Su di lui non c'è stata sorveglianza, e neppure controllo. Neanche  quando il suo islamismo radicale è emerso in occasioni pubbliche, come  quando ha contestato gli Iman della moschea di Cambridge. Ora, le  autorità giudiziaria americane tornano a mostrare interesse sul viaggio  in Daghestan, tanto che una delegazione dell'ambasciata Usa
a Mosca  si e' recata nella regione russa per parlare con i genitori di Dzhokhar e  Tamerlan Tsarnaev. La madre, che dopo aver lasciato gli Stati Uniti,  era tornata alla fede musulmana (che aveva condiviso con il figlio più  grande) potrebbe rispondere ad alcuni importanti quesiti. Tra cui anche,  spiegare il contenuto della telefonata che ci sarebbe stata con  Tamerlan la notte in cui i due terroristi erano braccati dalla polizia.  ''Lo hanno ucciso solo perche' era musulmano'': ha detto ai giornalisti, ribadendo che a suo avviso i suoi due figli sono stati ''incastrati''

Anche la vedova di Tamerlan, Katherine Russel, una ragazza americana che si è convertita all'Islam, viene messa sotto torchio dagli inquirenti. Si e' scoperto che avrebbe
incontrato  il marito dopo l'attentato e poco prima la sparatoria in cui l'uomo e'  morto. La donna ha affermato di non essere in alcun modo coinvolta  nell'attentato della maratona e starebbe collaborando con le autorita' a  caccia di ogni dettaglio.
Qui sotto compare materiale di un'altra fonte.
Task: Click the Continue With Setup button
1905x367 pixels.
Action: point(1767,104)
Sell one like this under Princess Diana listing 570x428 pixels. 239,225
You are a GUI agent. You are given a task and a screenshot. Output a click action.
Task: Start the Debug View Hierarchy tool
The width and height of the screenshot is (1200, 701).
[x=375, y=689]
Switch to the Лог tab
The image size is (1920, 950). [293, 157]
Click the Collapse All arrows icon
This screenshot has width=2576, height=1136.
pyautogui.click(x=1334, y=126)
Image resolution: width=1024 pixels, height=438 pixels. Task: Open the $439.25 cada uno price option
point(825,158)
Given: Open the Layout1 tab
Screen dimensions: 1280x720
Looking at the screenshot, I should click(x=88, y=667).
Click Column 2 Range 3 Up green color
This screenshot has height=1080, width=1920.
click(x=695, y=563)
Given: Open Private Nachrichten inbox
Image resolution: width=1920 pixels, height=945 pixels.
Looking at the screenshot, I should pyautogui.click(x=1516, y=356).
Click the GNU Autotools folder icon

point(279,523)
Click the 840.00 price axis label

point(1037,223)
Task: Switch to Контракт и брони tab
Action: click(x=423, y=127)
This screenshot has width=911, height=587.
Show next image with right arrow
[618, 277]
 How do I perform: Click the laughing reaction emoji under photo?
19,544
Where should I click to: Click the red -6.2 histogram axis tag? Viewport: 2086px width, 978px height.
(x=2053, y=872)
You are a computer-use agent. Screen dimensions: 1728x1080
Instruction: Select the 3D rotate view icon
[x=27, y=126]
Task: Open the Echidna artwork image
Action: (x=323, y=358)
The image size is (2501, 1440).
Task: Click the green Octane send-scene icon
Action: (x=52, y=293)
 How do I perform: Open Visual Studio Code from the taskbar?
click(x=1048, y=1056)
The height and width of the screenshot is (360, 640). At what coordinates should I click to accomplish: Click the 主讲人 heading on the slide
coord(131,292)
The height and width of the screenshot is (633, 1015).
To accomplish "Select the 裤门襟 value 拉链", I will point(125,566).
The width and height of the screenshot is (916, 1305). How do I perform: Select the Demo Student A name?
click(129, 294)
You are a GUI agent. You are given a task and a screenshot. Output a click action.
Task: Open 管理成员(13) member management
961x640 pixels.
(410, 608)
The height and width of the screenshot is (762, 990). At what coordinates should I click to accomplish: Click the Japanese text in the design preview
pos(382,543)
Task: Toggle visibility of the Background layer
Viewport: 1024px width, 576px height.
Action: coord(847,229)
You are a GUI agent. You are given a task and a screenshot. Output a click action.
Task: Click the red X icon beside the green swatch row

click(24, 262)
C'è infine un'ultima pagina che gli inquirenti devono riaprire. E una  domanda alla quale rispondere: Tamerlan ha avuto un ruolo nel giallo di  tre uomini ferocemente sgozzati nel 2011? Uno di loro era Brendan Mess, compagno di liceo del ceceno, trovato quasi decapitato con un coltello o un punteruolo da ghiaccio e il suo corpo cosparso di
marijuana,  come quello delle altre due vittime. Una feroce esecuzione maturata  nell'ambiente degli stupefacenti, giudicarono all'epoca le autorita'  giudiziarie. Le vittime conoscevano il loro carnefice, dissero. E non  presero in esame un fattore: l'assassino lasciò centinaia di dollari  nell'appartamento. Particolare strano per un omicidio di droga.

C'è qualche collegamento tra Tamerlan, il suo radicalismo religioso e quelle morti?